Pueblos de España Mini Blogs Vol 6: Fornalutx

A pueblo más bonito de España member since 2017, the village is connected by road and bus to Sóller to the west and Pollença to the east. As you are almost completely surrounded by hills and mountains, there is just 3 roads in and out, and the easiest way by public transport is from Sóller. In fact, you could walk from that town in about an hour. Sóller itself is connected by bus and train so it’s definitely an accessible place.

It’s no surprise that Mallorca is one of the most visited parts of the country, and I must say the number of tourists that go there is immense. You can’t really swing a cat around in this island without hitting a Brit like me or a German, but that doesn’t mean that you can’t enjoy some quieter places there. The Tramuntana region of the north is more isolated, rural, and lively enough to make it one of my favourite parts of the island to visit, and Fornalutx sits right in the middle of it.

The climate of Fornalutx is very similar to that of the rest of the island, mild, somewhat rainy winters, and hot and humid summers. Despite only being about 5km from the sea, the sea breeze is usually blocked from the hill to the north, so it may feel hotter than the coast. I noticed the difference compared to other towns nearby. Rain is a little more common than towns on the south side of the mountains and can be very localised, but you’d be unlucky.

Accommodation is available in Fornalutx but more in the form of apartments, and they are pricey, and I wouldn’t pay as much as I saw on Booking (500€+). There is a 4* hotels much better value for money, the Petit Hotel which was asking for 135€ for single and double rooms in both the high and low season. Sóller has cheaper options for as low as 25€ a night, or travel from Palma, which only 50km away.

He main attraction of Fornalutx is actually the extensive network of cobbled streets and stairs that make up the older part of town. A great place to start would be the Plaça de España and going up the stairs from there, where you would also find the Iglesia de Santa María and the Casa Antic is also at the same starting point. For me, the most impressive sights were the mountains that dominated the scene with the picturesque stone houses, and there are loads of walkways taking you to the mountains and coast alike.

The hiking routes to the mountains are more popular for sure, and you can climb to the Puig de Sa Bassa to the north, or the Barranc de Biniaraix among others which are worth it. I cycled from the Ma-10 viewpoint, and was one of my favourite views from my trip there. The small village of Biniaraix just 25 mins from the centre is also worth checking out.

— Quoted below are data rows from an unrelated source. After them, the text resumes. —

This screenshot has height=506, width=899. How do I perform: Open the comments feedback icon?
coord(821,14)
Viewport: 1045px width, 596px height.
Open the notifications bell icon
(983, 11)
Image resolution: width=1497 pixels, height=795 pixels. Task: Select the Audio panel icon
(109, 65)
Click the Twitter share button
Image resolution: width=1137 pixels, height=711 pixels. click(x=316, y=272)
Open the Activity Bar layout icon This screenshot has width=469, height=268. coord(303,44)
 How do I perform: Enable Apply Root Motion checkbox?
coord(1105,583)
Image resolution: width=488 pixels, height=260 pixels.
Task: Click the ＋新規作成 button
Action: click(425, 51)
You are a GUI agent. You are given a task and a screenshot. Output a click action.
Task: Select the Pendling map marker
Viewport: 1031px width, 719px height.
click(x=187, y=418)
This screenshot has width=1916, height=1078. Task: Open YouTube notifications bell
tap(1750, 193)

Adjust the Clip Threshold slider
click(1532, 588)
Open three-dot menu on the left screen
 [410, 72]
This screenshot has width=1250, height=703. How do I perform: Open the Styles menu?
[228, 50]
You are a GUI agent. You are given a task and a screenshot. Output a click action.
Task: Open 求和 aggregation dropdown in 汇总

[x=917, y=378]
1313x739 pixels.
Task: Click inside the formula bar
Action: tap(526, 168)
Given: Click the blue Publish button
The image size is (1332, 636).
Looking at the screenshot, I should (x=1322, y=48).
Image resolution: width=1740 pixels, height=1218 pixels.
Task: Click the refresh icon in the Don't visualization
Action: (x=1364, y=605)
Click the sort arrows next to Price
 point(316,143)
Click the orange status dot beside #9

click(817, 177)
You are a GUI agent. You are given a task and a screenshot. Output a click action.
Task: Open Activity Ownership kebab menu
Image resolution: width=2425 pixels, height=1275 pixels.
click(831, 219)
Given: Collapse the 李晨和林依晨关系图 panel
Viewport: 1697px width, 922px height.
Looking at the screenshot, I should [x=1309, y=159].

Fornalutx has a number of bars and restaurants to choose from, and most serve typical dishes from Mallorca, aubergine dishes, and plenty of locally sourced meat and cheese as well as seafood. Molón and Can Benet are the best reviewed places, and don’t forget to check out the bakeries for some ensaïmadas. The cost of a decent meal overall will set you back about 20€. Should you be on some sort of budget, there are also some small supermarkets on the main road into town, so there’s something for everyone.

That pretty much wraps it up for Fornalutx, a beautiful village with plenty to do there and around it, all I would say is don’t spend the night there unless you want to really treat yourself, and pack some hiking boots, you’ll probably need them. Hasta ahora!